Meta's AI app, which launched in April 2025 with a social 'Discover' feed showcasing AI-generated images and conversations from other users, has undergone a significant redesign. That public feed is gone. In its place is a more conventional chatbot interface and a new 'For You' section that fills a scrollable list with AI-generated articles styled after the clickbait content that has long populated Facebook's main feed.

The topics, written text, and accompanying images in the 'For You' section are all produced by generative AI. Early examples have shown the kind of errors and oddities common to AI-generated media - including images with visual inconsistencies, such as a photo depicting two versions of Queen Elizabeth II alongside other members of the royal family. The quality issues are consistent with what observers have come to expect from automated content pipelines operating without meaningful editorial review.
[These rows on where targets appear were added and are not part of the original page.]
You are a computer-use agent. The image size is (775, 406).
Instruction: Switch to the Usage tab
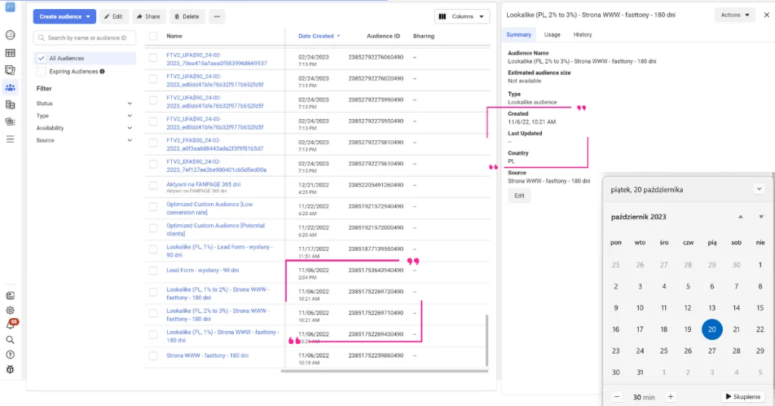tap(552, 35)
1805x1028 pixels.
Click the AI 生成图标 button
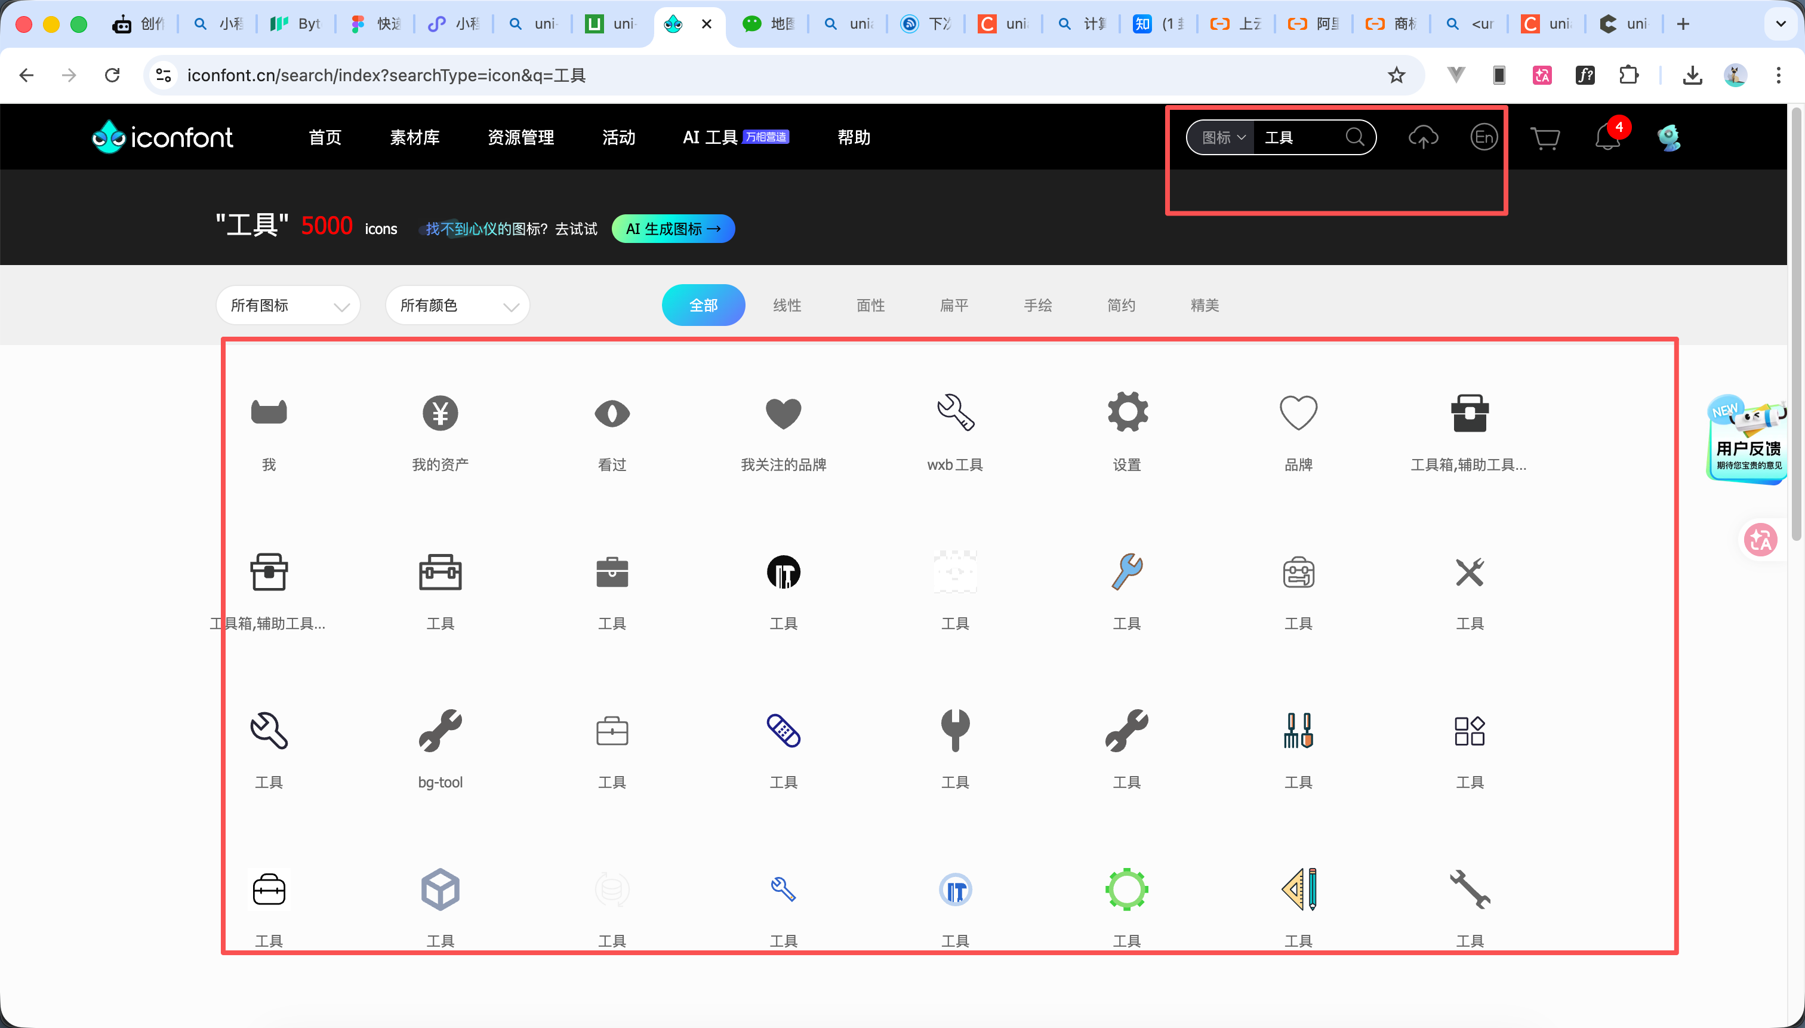point(673,229)
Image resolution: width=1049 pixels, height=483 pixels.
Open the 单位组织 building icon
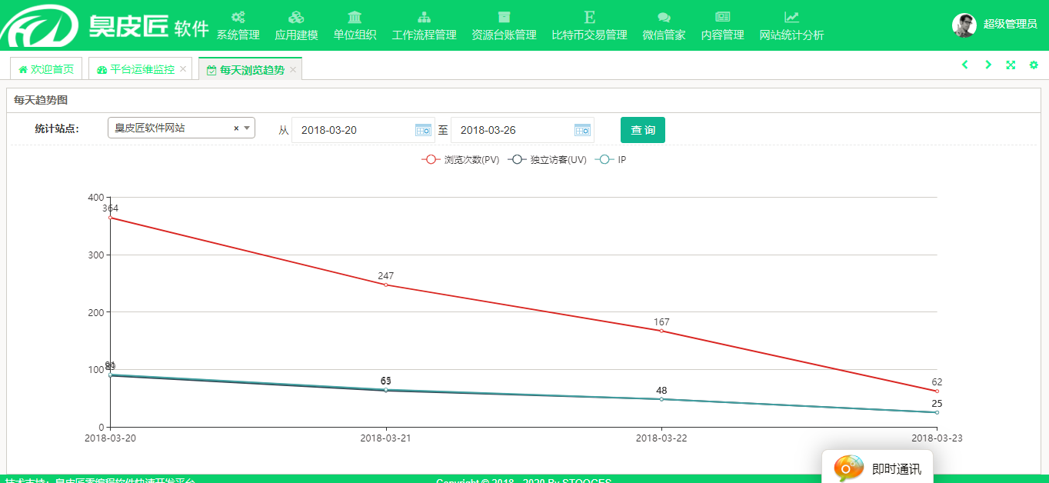pyautogui.click(x=355, y=18)
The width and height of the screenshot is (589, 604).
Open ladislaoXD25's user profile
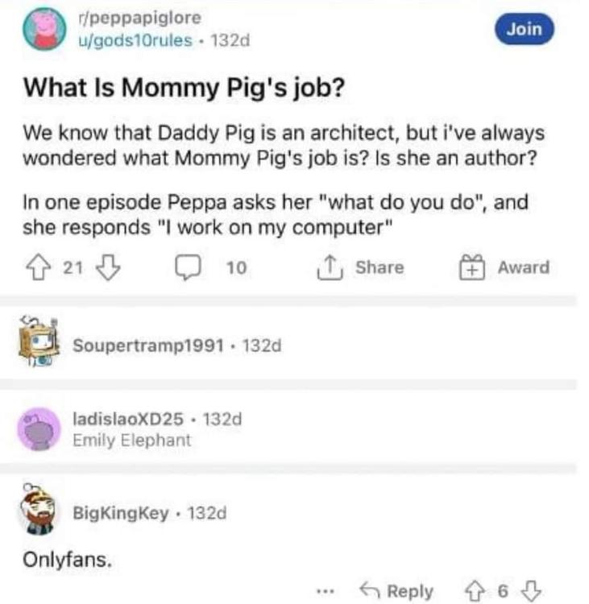coord(132,419)
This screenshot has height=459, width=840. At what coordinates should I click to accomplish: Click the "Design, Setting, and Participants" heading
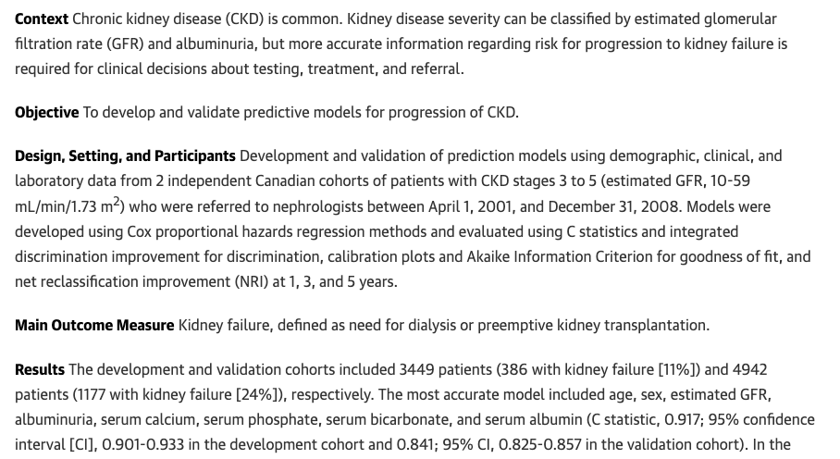125,156
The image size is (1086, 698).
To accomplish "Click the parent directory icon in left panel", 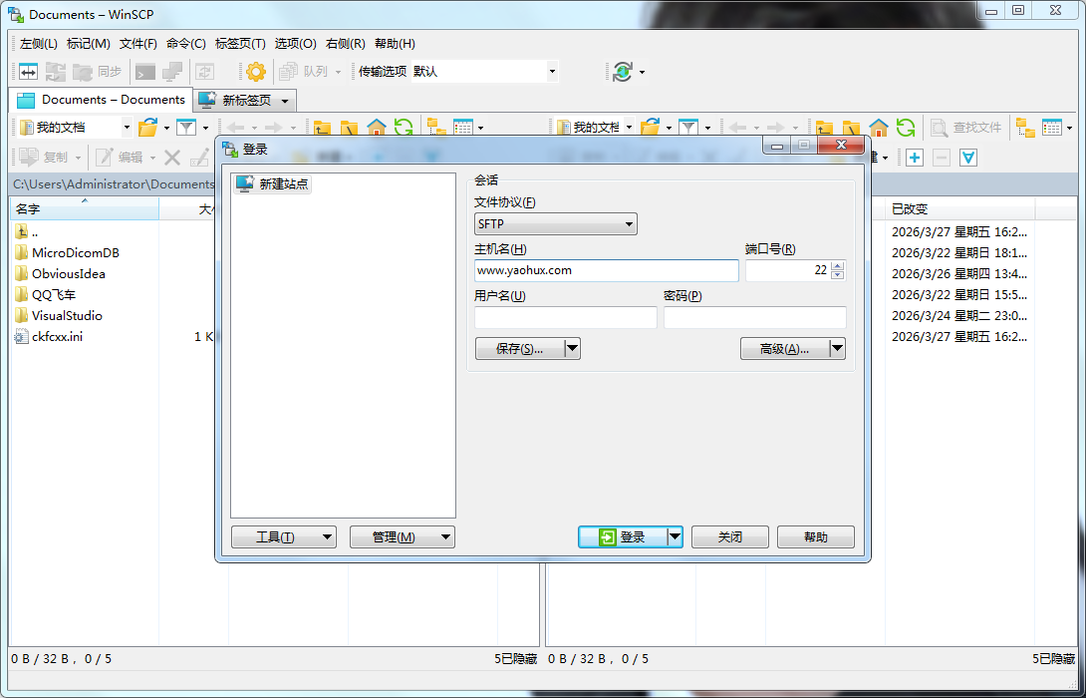I will (323, 128).
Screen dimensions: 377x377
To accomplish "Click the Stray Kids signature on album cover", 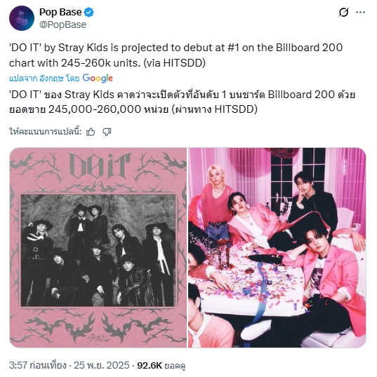I will pos(98,338).
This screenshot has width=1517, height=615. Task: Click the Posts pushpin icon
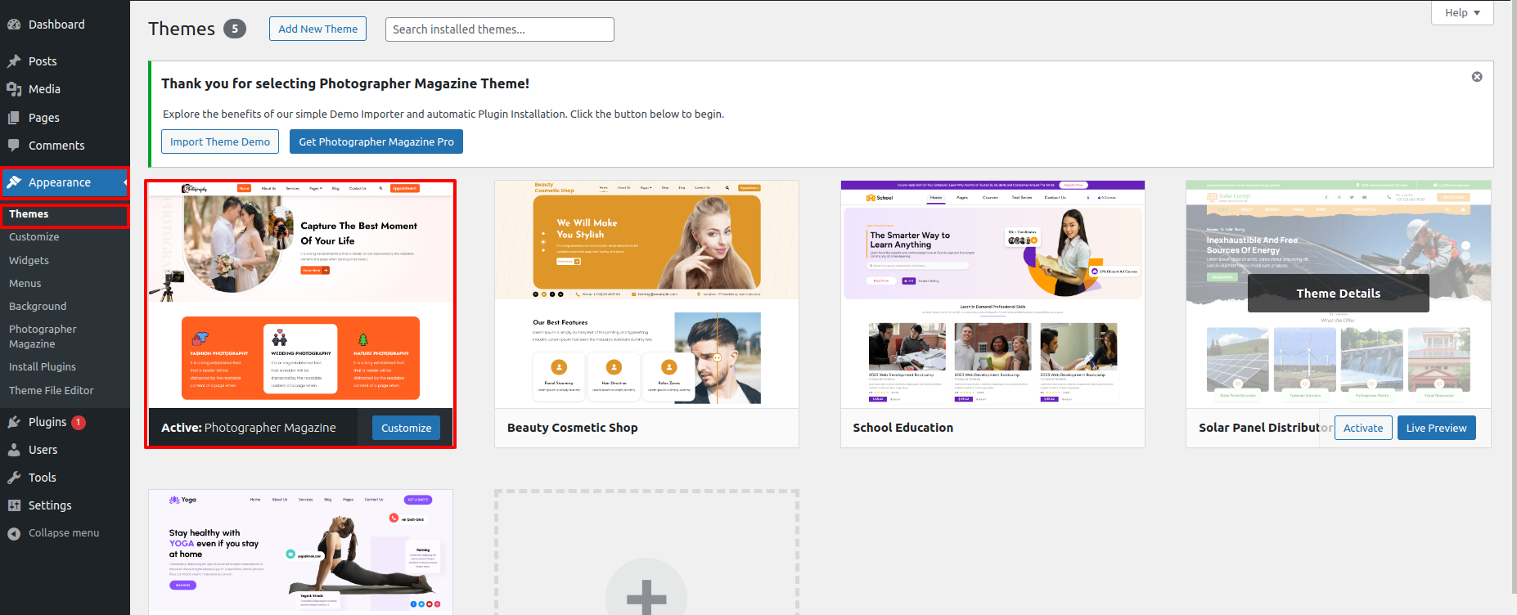pos(14,61)
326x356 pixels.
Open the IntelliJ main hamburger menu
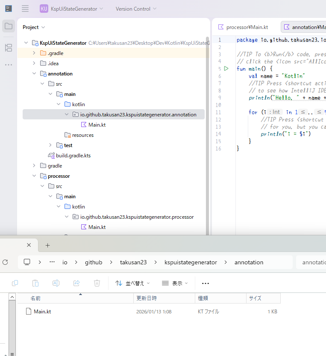pos(25,9)
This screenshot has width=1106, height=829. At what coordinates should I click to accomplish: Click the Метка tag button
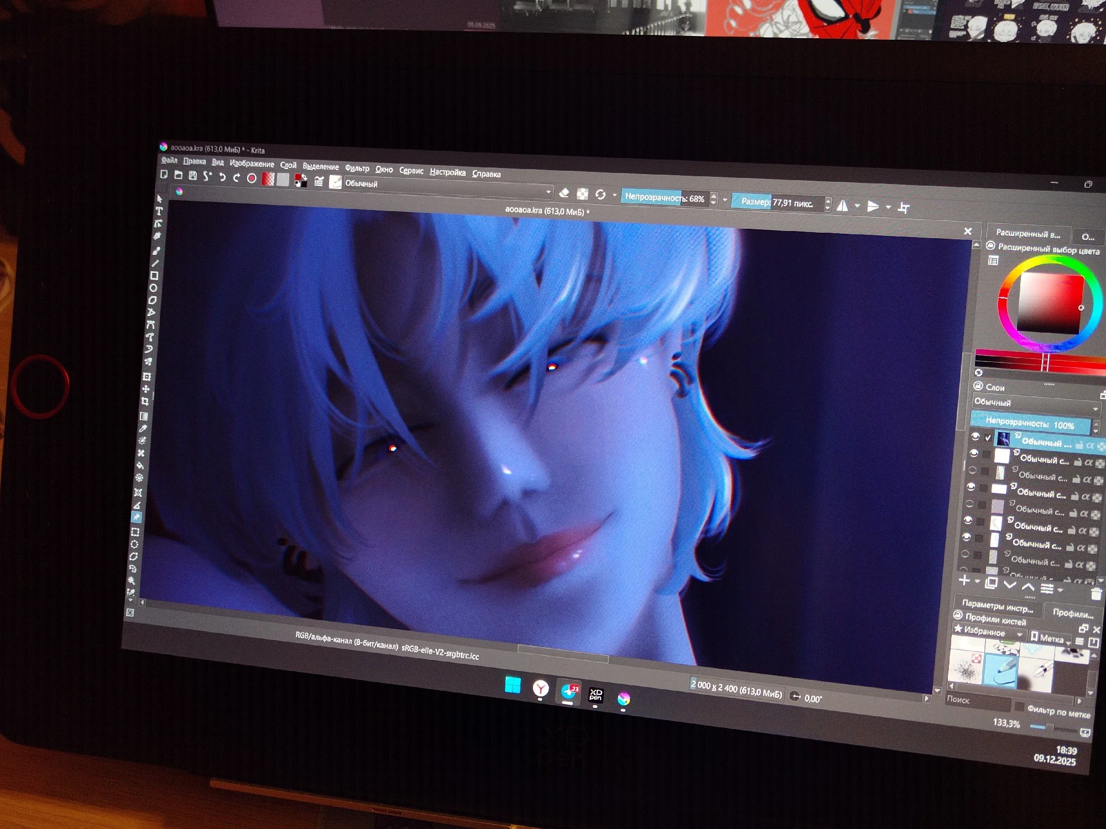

The move is notable because it positions Meta not just as a platform that hosts third-party clickbait, but as a direct producer of it. Facebook has spent years under scrutiny for allowing low-quality and misleading articles to spread through its recommendation systems. Building that kind of content natively into a dedicated AI product adds a new dimension to those concerns, particularly given how difficult it can be to verify AI-generated claims without clear sourcing.

The original Discover feed had its own problems - users frequently appeared unaware that their AI conversations and images were being displayed publicly. Its removal suggests Meta is still working out what the app is actually for. Replacing a social sharing layer with an AI content feed indicates the company is testing whether the app can serve as a general information and entertainment surface, though the quality of the current output suggests that ambition is still far from realized.